Nepali Times
Nation
Rebel with a cause


BNOD BHATTARAI


Ram Prit Paswan's life has been harder than that of the average Nepali. He was not only born a poor madhesi, but also an "untouchable." The soft-spoken new vice-chairman of the Rastriya Sabha, the Upper House, survived the worst of discrimination in Nepal to reach a position from which he can spotlight untouchability and other forms of social injustice, and influence change.

Paswan is not the only Dalit to have held a high political position. Hiralal Biswokarma, for example, served several terms as minister in the Panchayat era. Paswan's story is slightly different: he rose in his party's ranks through sheer determination, fueled by a desire to change his experience. He says modestly: "I felt it was just not right. The more I was discriminated against, the more I felt the urge to revolt."

The 48-year-old vice chairman "learnt" that he was different when he was just seven years old. The second-grader used to take private tuitions from a "touchable" teacher. One warm January afternoon Paswan was sitting outside the teacher's house when the lady of the house brought food for her child and placed it near him. The son had just returned to the village after completing his Bachelor's degree. Suddenly, the educated youth began making a fuss saying the food had been defiled because Paswan had touched it. The lady of the house tried to convince her son arguing that because Paswan was a child, the food could be eaten, but in vain.
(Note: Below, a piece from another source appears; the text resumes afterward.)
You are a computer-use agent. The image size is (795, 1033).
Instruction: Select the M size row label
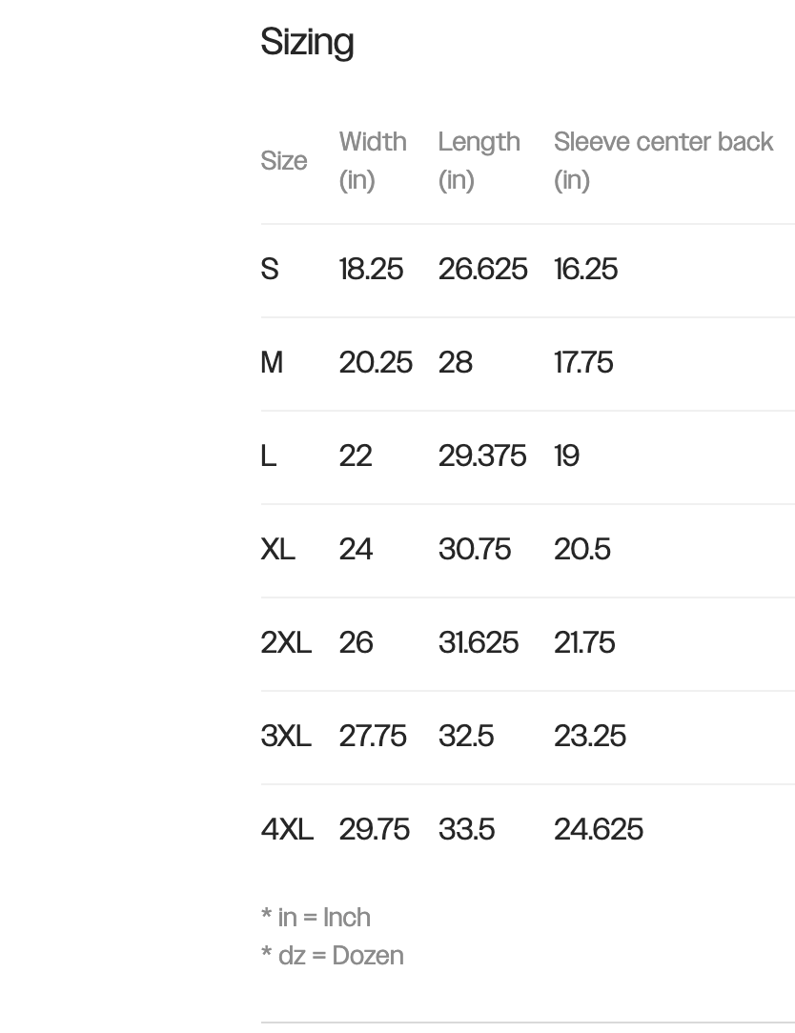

"The incident was like an arrow piercing the heart," says Paswan. "I cannot forget it even today." Life from then on was a constant struggle against the pain within, when not battling the other odds that come with being poor. He took his School Leaving Certificate exams from the village high school, then graduated from the intermediate level and became a teacher. "Every village I went to teach in, the first question I was asked was if I was \'touchable'." By then, Paswan, who was also a Marxist cadre when not teaching, had even begun firing back fitting answers.

When Paswan was in 10th grade, he met others who, like him, wanted to dismantle the discriminatory social order. Around this time, he also met up with people belonging to Subarna Sumshere's faction of the Nepali Congress. He spent some time with a pro-Congress youth group, until he realised he was in the wrong camp. "It dawned on me that I was with the people of the party that had most of the feudal landlords, people who prayed at the temples, put on tikas and then discriminated against us." It was all happening in the Nepal of the early 1960s.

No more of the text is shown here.